Dataset entries:
::::::::
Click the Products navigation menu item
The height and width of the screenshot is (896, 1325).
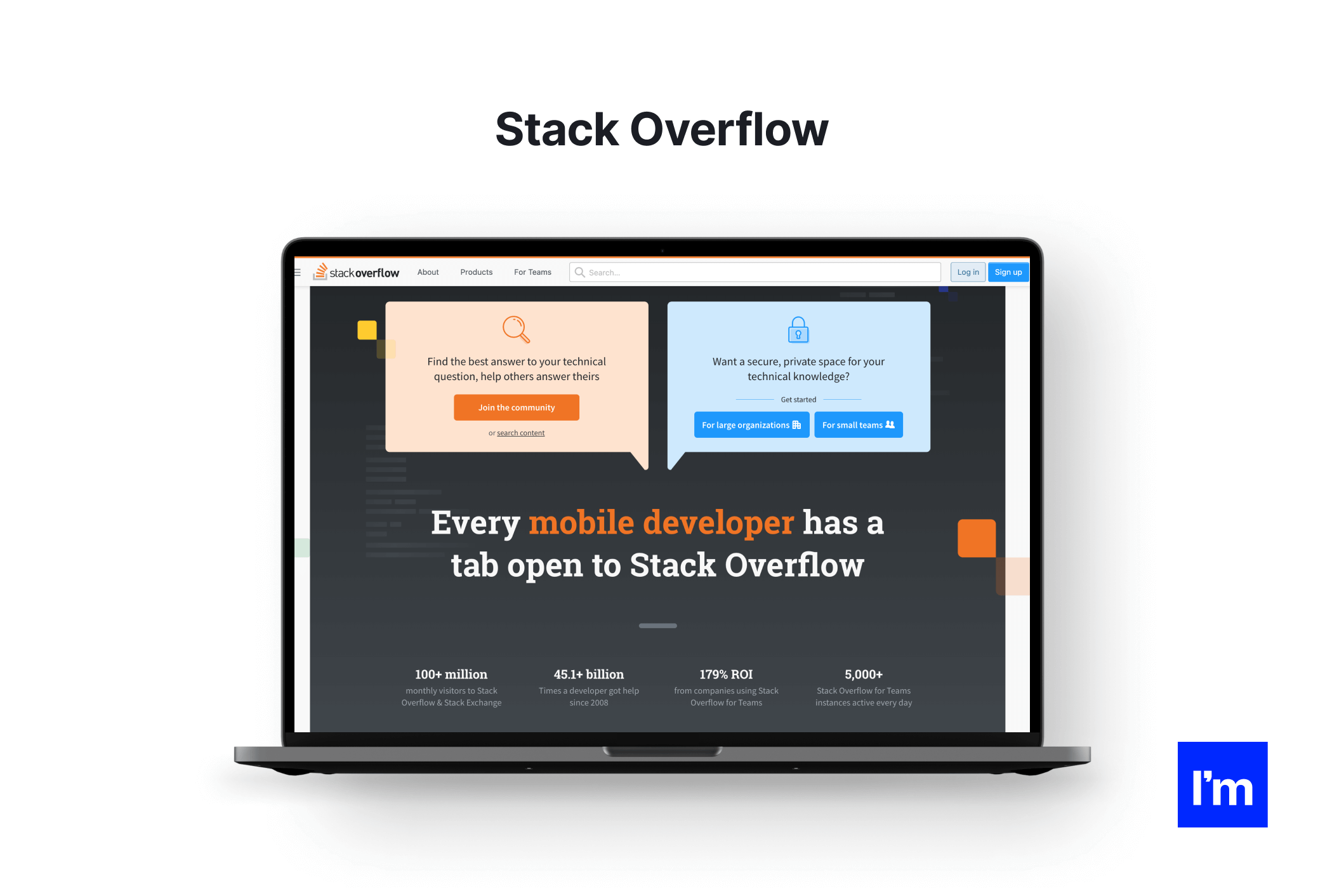475,272
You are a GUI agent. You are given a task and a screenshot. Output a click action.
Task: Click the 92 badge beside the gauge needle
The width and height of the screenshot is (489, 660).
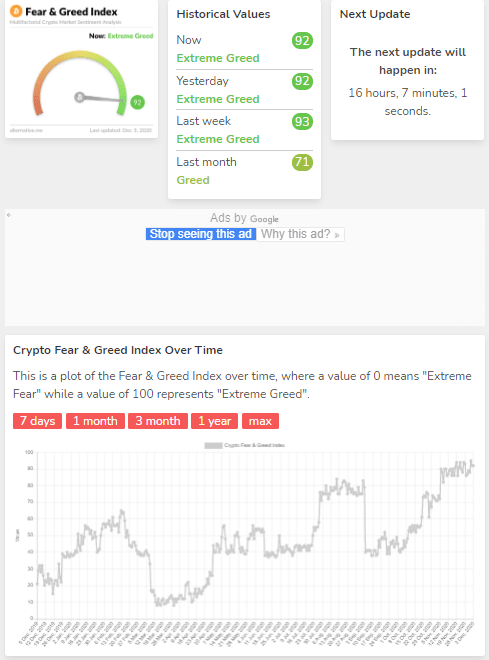coord(137,102)
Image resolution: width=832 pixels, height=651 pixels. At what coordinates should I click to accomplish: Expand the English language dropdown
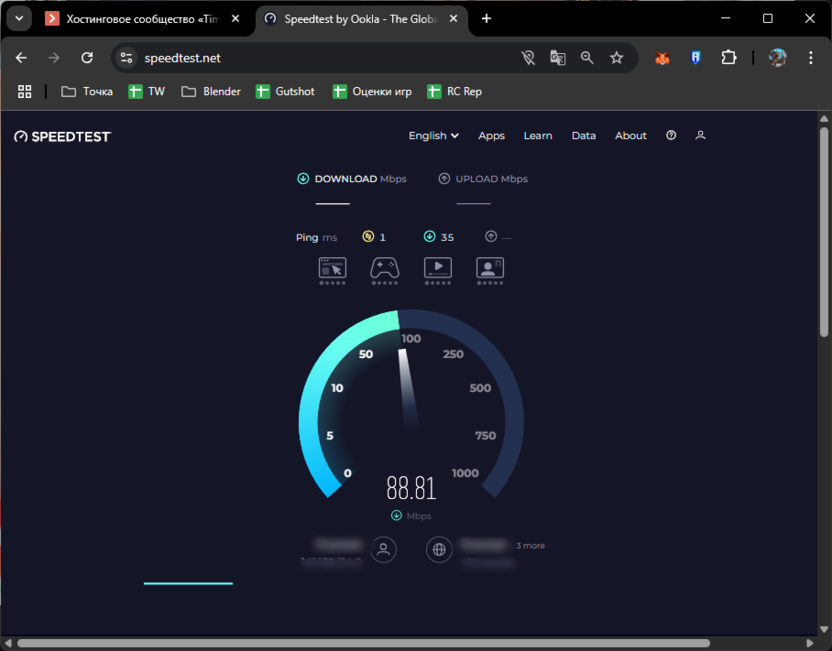point(433,136)
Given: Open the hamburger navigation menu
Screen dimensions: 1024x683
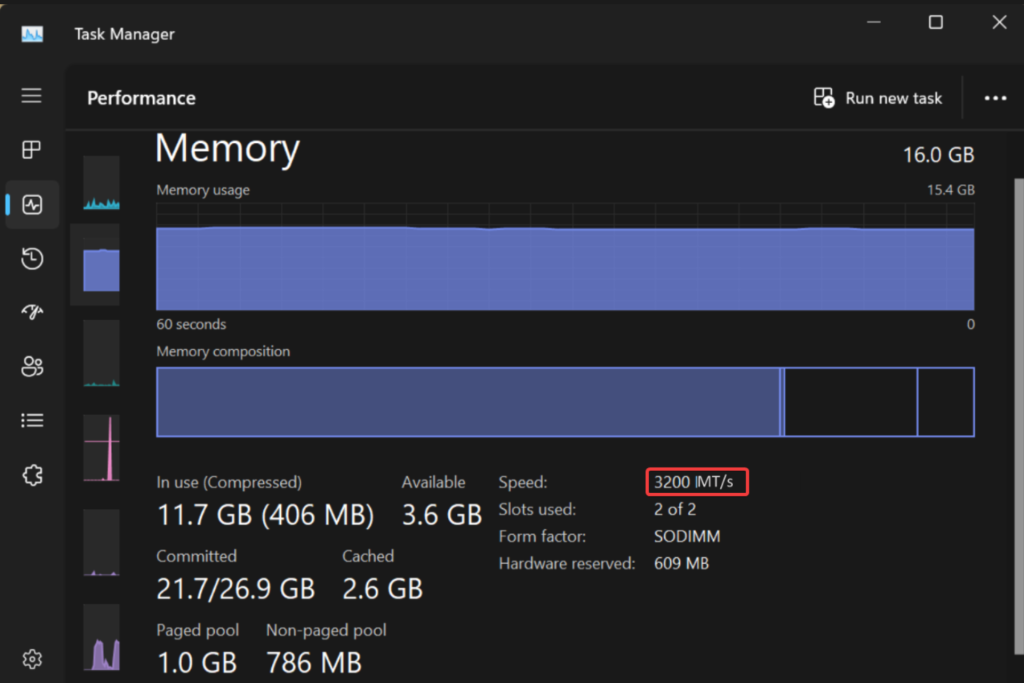Looking at the screenshot, I should point(31,96).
::::::::
■ Exercise: All of the records above should be reproduced exactly, with the pictures left out.

■ Answer section:
Click the Products navigation menu item
The height and width of the screenshot is (896, 1325).
475,272
You are a GUI agent. You are given a task and a screenshot. Output a click action.
Task: Click the 92 badge beside the gauge needle
The width and height of the screenshot is (489, 660).
coord(137,102)
Image resolution: width=832 pixels, height=651 pixels. At what coordinates should I click to accomplish: Expand the English language dropdown
point(433,136)
Given: Open the hamburger navigation menu
Screen dimensions: 1024x683
Looking at the screenshot, I should point(31,96).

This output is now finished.